LES PROMESSES D'HASAN
Sur le chemin de la rédemption
Hasan, agriculteur turc, apprend qu’un énorme pylône électrique doit être installé en plein milieu de ses champs. Il va alors manœuvrer pour que ce chantier impacte plutôt ses voisins, profitant au final de la situation, même si lui était déjà plutôt aisé. Devant réaliser un pèlerinage à la Mecque avec sa femme, il doit se défaire de toute dette, y compris morales. Il promet alors à sa femme de faire le tour de ses voisins et de ses proches, afin d’obtenir de certains leur pardon…
Semih Kaplanoğlu, auteur de la trilogie "Oeuf", "Lait" et "Miel" ("Yumurta", "Milk", "Miel") ce dernier lui ayant valu l'ours d'or à Berlin, nous revient avec le second volet d'une nouvelle trilogie entamée en 2018, intitulée "Commitment" (l'engagement), parfaitement visible indépendant du premier. Après Asli, c'est donc au personnage d'Hasan qu'il s'intéresse, agriculteur sans grands scrupules lorsqu'il s'agit de ses propres intérêts et d'argent. Avec une certaine désinvolture, il manipule ses voisins, moins chanceux que lui, pour parvenir à ses fins (qu'un pylône ne soit pas construit au milieu de l'un de ses champs), devenant au passage propriétaire d'un verger voisin. Mais quand viendra l'heure des comptes, ici provoquée par l'engagement auprès de sa femme d'effectuer le hadj (ou hajj), c'est à dire le pèlerinage à la Mecque, il va devoir demander pardon à tous ceux qu'il a offensé ou dont il a profité.
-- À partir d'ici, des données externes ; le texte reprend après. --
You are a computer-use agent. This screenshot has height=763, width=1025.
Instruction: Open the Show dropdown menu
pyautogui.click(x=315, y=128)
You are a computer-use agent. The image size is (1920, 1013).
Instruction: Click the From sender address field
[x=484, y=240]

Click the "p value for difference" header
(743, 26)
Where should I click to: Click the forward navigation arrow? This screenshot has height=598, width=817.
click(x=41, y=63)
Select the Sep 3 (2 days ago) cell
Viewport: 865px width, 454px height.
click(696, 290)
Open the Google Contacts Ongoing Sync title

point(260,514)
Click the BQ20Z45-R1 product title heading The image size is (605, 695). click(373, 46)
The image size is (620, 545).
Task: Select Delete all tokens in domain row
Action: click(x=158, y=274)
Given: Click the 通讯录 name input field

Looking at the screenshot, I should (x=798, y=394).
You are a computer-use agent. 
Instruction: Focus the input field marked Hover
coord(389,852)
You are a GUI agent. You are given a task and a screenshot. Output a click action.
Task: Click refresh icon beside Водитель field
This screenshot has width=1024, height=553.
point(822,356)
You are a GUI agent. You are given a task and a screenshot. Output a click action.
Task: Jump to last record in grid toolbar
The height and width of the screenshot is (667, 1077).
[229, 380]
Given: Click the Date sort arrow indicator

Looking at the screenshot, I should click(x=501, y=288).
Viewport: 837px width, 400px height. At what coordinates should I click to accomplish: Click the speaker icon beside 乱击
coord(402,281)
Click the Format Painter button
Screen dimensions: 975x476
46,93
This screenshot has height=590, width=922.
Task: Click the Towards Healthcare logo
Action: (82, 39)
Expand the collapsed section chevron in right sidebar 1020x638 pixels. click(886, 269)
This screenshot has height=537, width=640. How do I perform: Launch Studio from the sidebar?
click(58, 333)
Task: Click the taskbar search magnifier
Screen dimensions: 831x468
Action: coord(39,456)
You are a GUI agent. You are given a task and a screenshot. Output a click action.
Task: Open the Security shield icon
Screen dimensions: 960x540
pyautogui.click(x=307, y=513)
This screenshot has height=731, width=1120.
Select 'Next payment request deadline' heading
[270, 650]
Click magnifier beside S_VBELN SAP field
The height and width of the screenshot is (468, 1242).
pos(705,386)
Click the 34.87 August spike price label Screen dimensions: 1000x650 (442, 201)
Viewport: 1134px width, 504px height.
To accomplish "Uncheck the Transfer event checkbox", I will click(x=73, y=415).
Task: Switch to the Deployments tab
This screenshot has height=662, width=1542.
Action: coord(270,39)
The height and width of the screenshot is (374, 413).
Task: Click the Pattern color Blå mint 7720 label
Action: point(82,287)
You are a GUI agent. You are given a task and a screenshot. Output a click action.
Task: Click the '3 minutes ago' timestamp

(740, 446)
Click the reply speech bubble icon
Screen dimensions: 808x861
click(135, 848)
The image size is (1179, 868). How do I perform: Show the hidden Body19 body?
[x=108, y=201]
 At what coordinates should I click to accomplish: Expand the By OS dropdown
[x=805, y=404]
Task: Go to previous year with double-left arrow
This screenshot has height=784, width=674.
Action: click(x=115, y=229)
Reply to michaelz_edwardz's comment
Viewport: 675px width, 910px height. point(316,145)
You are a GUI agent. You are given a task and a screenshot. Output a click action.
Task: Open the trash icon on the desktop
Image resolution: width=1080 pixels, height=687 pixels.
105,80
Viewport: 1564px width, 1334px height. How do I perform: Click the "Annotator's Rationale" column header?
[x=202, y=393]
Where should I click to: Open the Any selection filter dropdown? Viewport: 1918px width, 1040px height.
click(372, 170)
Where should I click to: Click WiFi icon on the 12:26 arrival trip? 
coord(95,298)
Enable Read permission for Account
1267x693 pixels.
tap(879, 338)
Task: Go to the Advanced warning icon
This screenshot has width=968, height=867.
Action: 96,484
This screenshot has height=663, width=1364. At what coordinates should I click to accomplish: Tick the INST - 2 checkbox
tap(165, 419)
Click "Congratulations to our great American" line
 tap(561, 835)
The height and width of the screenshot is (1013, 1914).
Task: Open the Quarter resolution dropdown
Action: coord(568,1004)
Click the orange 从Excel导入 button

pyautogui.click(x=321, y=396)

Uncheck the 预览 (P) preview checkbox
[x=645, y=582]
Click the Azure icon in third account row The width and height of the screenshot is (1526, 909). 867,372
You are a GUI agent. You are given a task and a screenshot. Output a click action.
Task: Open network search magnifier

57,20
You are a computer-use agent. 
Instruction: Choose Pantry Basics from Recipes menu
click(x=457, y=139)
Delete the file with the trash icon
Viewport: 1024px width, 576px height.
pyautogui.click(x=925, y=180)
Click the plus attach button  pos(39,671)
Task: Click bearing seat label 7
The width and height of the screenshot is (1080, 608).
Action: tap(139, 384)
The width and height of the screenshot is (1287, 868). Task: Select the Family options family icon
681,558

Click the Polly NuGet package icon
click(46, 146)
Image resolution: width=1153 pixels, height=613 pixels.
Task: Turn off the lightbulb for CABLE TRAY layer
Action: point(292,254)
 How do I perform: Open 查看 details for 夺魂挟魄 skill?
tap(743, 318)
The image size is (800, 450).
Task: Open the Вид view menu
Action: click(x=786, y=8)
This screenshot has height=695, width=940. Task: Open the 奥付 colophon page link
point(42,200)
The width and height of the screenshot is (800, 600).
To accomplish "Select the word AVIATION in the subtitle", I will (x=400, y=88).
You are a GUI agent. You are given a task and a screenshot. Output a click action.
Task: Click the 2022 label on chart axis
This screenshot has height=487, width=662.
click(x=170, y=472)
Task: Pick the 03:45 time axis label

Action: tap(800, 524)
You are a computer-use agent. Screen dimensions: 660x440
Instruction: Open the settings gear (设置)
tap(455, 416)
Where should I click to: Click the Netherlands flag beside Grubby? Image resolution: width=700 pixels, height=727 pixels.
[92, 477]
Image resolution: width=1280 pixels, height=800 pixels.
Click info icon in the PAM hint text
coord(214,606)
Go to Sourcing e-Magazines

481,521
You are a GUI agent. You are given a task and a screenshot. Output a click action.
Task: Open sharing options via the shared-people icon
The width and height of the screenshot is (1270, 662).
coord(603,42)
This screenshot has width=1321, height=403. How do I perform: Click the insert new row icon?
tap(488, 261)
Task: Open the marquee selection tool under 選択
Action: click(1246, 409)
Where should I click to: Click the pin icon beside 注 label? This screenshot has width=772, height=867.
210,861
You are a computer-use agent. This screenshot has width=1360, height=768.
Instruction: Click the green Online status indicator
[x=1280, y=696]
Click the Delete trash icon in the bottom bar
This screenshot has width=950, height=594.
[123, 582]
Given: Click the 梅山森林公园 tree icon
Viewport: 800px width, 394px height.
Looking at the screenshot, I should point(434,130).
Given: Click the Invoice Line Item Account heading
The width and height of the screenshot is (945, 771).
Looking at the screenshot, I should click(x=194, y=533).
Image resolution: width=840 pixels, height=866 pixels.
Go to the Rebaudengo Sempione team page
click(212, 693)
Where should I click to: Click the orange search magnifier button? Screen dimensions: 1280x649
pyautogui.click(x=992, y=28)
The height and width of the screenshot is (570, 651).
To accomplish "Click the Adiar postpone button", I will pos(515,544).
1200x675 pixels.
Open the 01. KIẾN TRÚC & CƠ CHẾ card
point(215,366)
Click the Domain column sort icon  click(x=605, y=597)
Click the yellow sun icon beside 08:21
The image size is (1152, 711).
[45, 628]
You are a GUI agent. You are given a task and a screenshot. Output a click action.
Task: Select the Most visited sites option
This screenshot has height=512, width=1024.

"Les promesses d'Hasan" marque d'emblée par la beauté et la luxuriance de ses décors, le metteur en scène prenant son temps pour composer des cadres tels des tableaux où chaque couleur ou positionnement des personnages a son importance. L'intrigue se dessine également avec lenteur, scrutant le comportement de chaque personnage, propriétaires ou exploitants attachés à la terre, que le monde d'aujourd'hui contraint à agir de manière intéressée et peu respectueuse de l'environnement, du tissu social voire des bonnes manières. Une certaine ironie se dégage d'ailleurs progressivement, dans la manière dont Hasan profite lui-même de certaines situations, comme dans celle dont il va être la victime (la tirade sur les paradoxes des contraintes du marché européen est assez bien sentie...).
Avec minutie, Semih Kaplanoğlu donne à voir un monde rural à la fois bousculé par la modernité et immuable dans sa profonde douceur de vivre, plongé dans une torpeur estivale et balayé par des éléments naturels qui ont leur importance (la douce lumière du soleil, les variations du vent, tous deux très travaillés...). Il esquisse des plans à la symbolique forte et laisse ponctuellement l'irrationnel s'immiscer dans le récit (la soudaine tempête au milieu des pommiers marque ainsi le sentiment de culpabilité longtemps refoulé du personnage d'Hasan...), afin de mieux nous emmener vers une triste conclusion, entre rédemption et fatalité. Une œuvre troublante et belle, à découvrir pour le dépaysement comme pour ses aspects moraux et picturaux.